Usually (from Hawking's calculations), a black hole has entropy defined by its horizon's area: $$S = \frac{A}{4G}, \tag{1}$$ where $$A = 4 \pi r_H^2$$ is the area. From thermodynamics: $$dE \equiv dM = T \, dS - p \, dV + \text{other work terms}. \tag{2}$$ Of course, $$p = 0$$ for a simple Schwarzschild black hole. The question is the following. Considering classical (i.e. non-quantum) general relativity, the temperature of a spacetime is (or should be) $$T = 0$$. What prevents us in interpreting the temperature of (2) as a surface tension, and substitute $$T \, dS \Rightarrow \tau \, dA$$? In using $$T = 0$$, could we write the following? $$dM = \tau \, dA - p \, dV. \tag{3}$$ It seems more natural to me to give a thermodynamical tension to the black hole's event horizon, instead of temperature and entropy. Is there a reason that this interpretation cannot be consistent or cannot be valid?

• Disclaimer:I am not a relativist. I think this a very interesting suggestion, and I await a serious answer from someone who is a relativist. Of course from a quantum point of view the black hole does radiate with this temperature. Is this implying an equation of state such that T=surface T?? Hawking's equation has come in for some stick because S is not extensive.
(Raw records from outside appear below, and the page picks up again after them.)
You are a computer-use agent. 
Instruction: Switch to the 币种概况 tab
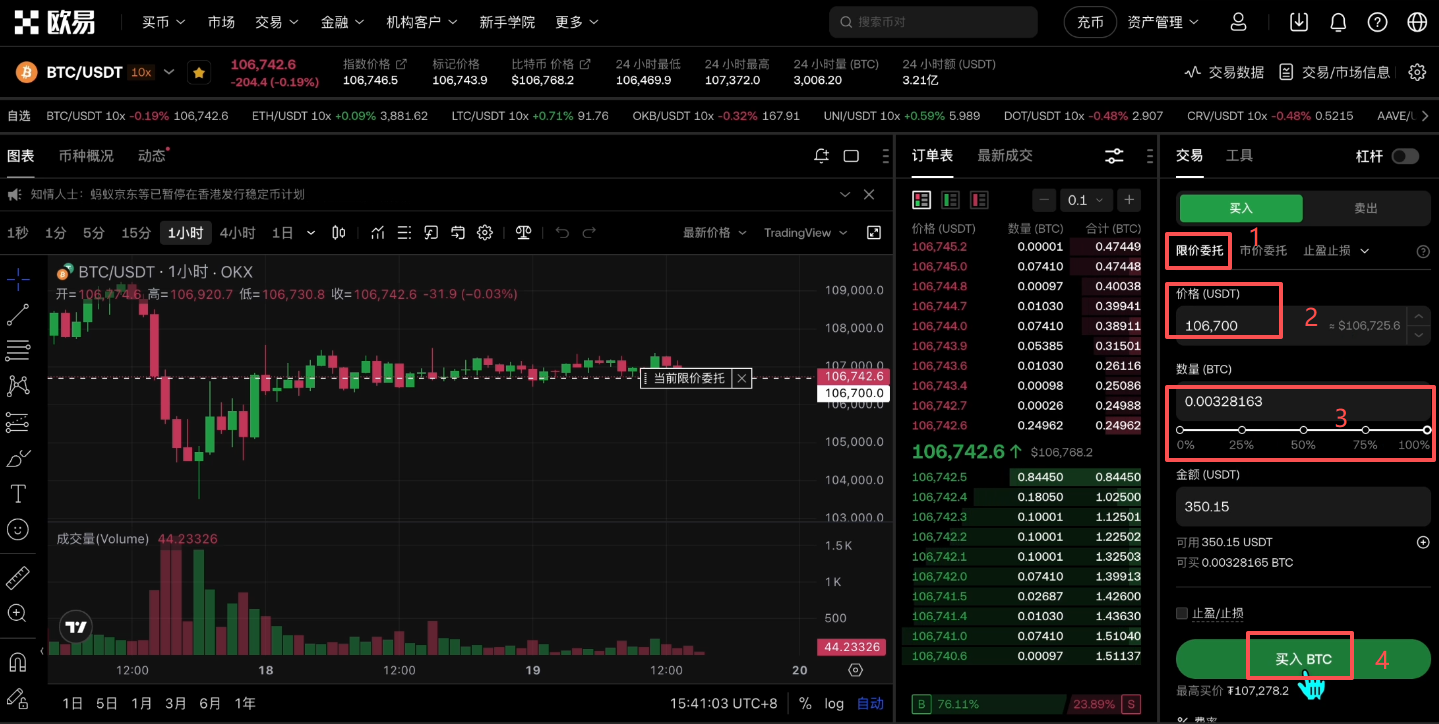tap(86, 156)
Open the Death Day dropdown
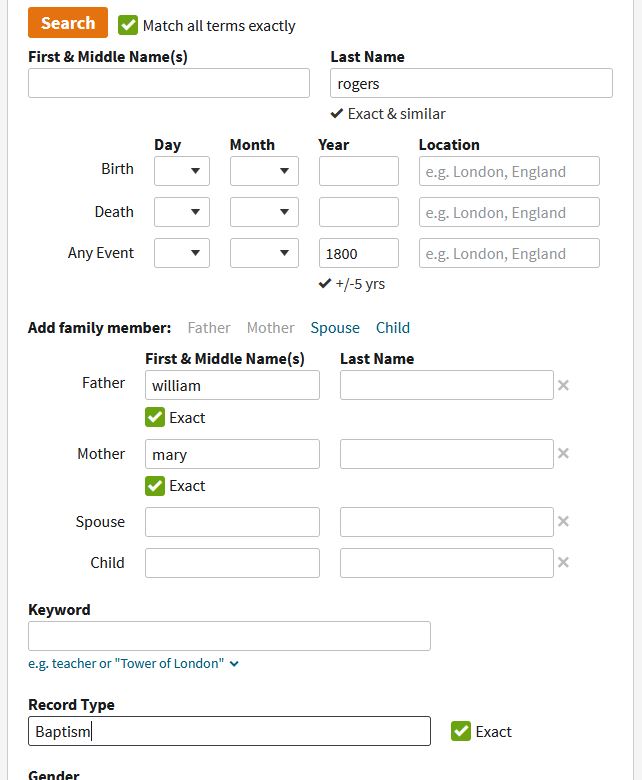The image size is (642, 780). click(x=182, y=212)
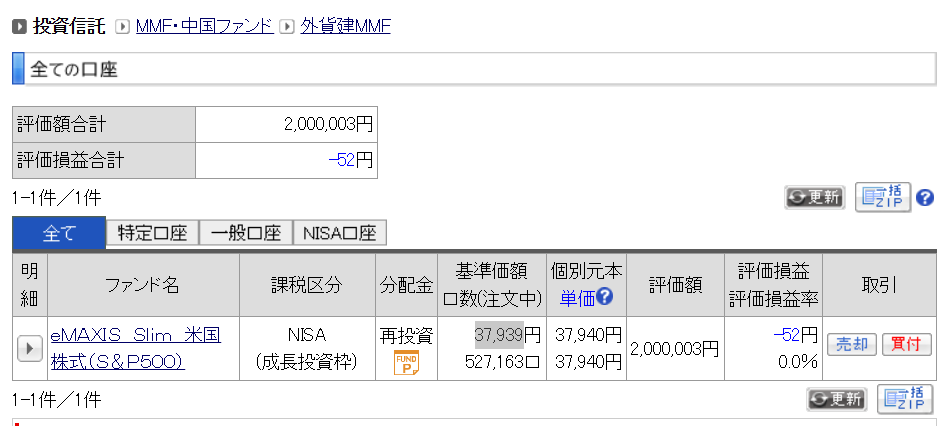The image size is (942, 426).
Task: Click the 単価 column header link
Action: [576, 297]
I think this cures that problem.
– CWPP
Commented Sep 9, 2021 at 19:03
• Are you asking why the $T\,dS$ version was historically favored over the $\tau\,dA$ version before we knew that $T\neq 0$? (Hawking's calculations showed $T\neq 0$, not that $S\neq 0$. People inferred $S\neq 0$ from Hawking's $T\neq 0$ result, along with Bekenstein's previous work.) Even before Hawking, the analogy $A\sim S$ was already strong because both are nondecreasing, and because it preserves the second law of thermodynamics that would otherwise seem to be violated by black holes. Since then, $S\neq 0$ has been corroborated by lots of quantum-gravity research. Commented Sep 9, 2021 at 23:43

give a thermodynamical tension to the black hole's event horizon, instead of temperature and entropy. Is there a reason that this interpretation cannot be consistent or cannot be valid?

The second law of thermodynamics (in Planck's formulation) talks about entropy. For black holes we have Hawking's area theorem that could be seen as its generalization. But there is no formulation of second law that talks about surface tension.

Having said that, the analogy between event horizon and fluid surface with a surface tension is indeed compelling, and has been suggested previously. For example, this 1973 paper by L. Smarr (introducing the famous Smarr formula, here is a free pdf) has the following (emphasis mine):

Let us use the mass differential $$dM$$ to define three physical invariants of the black hole horizon: $$dM = T dA+ \Omega dL+ \Phi dQ,$$ where, following Christodoulou$${}^4$$ and Bekenstein$${}^5$$, we say $$T=\,$$effective surface tension, $$\Omega=\,$$angular velocity, and $$\Phi=\,$$electromagnetic potential.

There, references 4 and 5 are to the 1971 and 1972 theses by D. Christodoulou and J. Bekenstein at Princeton.

An example of more recent work along those lines is by Cardoso & Dias, 2006 where an analogy between Plateau–Rayleigh instability of a fluid column fragmenting due to surface tension in a sequence of droplets and Gregory–Laflamme instability of black branes in higher dimensional general relativity, where black strings fragment into a cascade of smaller black holes. Note, that this is about dynamics, not just static equilibrium. In fact, even fully non-linear results on the development of these instabilities supportive of this analogy, for example see the slide from talk by Emparan:

• Nice finding! This is very interesting.